Faultless Murray carves out rapid route to final
Ferrero blown away by Briton now one match from ending 71-year barren run
Andy Murray's matches at the Aegon Championships are getting tougher by the day. Having been detained for 59 minutes, 69 minutes and 70 minutes in his first three contests, the 22-year-old Scot was extended to a full 71 minutes by Juan Carlos Ferrero in the semi-finals here yesterday. At this rate he might even have to win a tie-break in today's final against James Blake, who benefited from Andy Roddick's retirement with an ankle injury.
With Wimbledon just eight days away, Murray's game is in splendid shape. The world No 3, a 6-2 6-4 winner over Ferrero, has transferred from continental red clay to the green grass of home with the apparent ease of someone flicking a light switch.
It would be hard to find any fault with Murray's play over the last four days. He has served superbly, with a well-disguised and varied second serve backing up the power and precision of his first. His returns have been as effective as ever on grass and there cannot be a more potent double-handed backhand in the whole of tennis.
The stroke that particularly impressed on this occasion was Murray's backhand slice. The Scot strikes the ball with both back and side spin and when it hits the turf it keeps devilishly low. Murray kept hitting it deliberately short, spinning away from Ferrero's forehand. At full stretch, the Spaniard could do little more than get the ball back over the net, opening up the court for Murray to play winning lobs and passes.
It might be tempting fate, but on the evidence here it is hard to imagine anyone other than Roger Federer or Rafael Nadal beating Murray at Wimbledon, though the Scot himself clearly prefers not to mention the 'W' word. "It's so easy, based on a few matches, to get ahead of yourself," he said after yesterday's win.

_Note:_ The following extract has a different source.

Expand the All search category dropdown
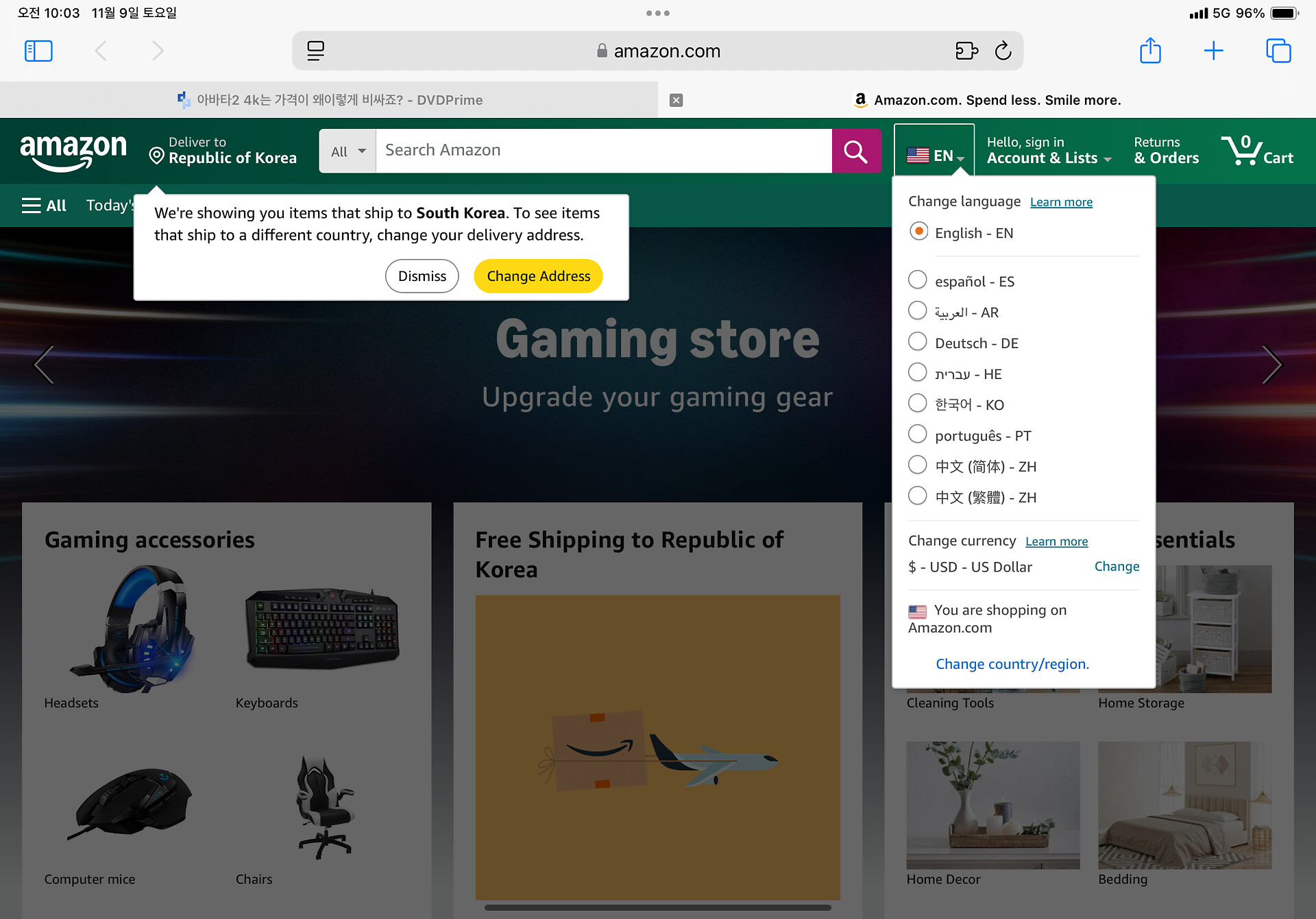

"That's a problem I think that a lot of people have in this country. They expect huge things, thinking that it's just going to happen. I need to go out there and do it and make it happen. Any Grand Slams are going to be incredibly tough. It might sound boring, and all sports people say it all the time, but I'm not thinking about winning Wimbledon. I'm thinking about the match tomorrow and then preparing for the Championships the best that I can. There's no part of me that's thinking about winning the Wimbledon title."
While Federer and Nadal will go into Wimbledon without any grass-court competition behind them – the Swiss pulled out of the Halle tournament, exhausted after his French Open victory, and the Spaniard withdrew from this event with knee trouble – Murray is following the route chosen by many previous winners at the All England Club. Nadal, who won here last year, was the latest in a long line of Queen's champions who went on to be crowned king of Wimbledon. Indeed since 1979 only seven winners of this tournament have not won Wimbledon at some stage of their careers. It is also 71 years since a Briton – Bunny Austin – last won at Queen's.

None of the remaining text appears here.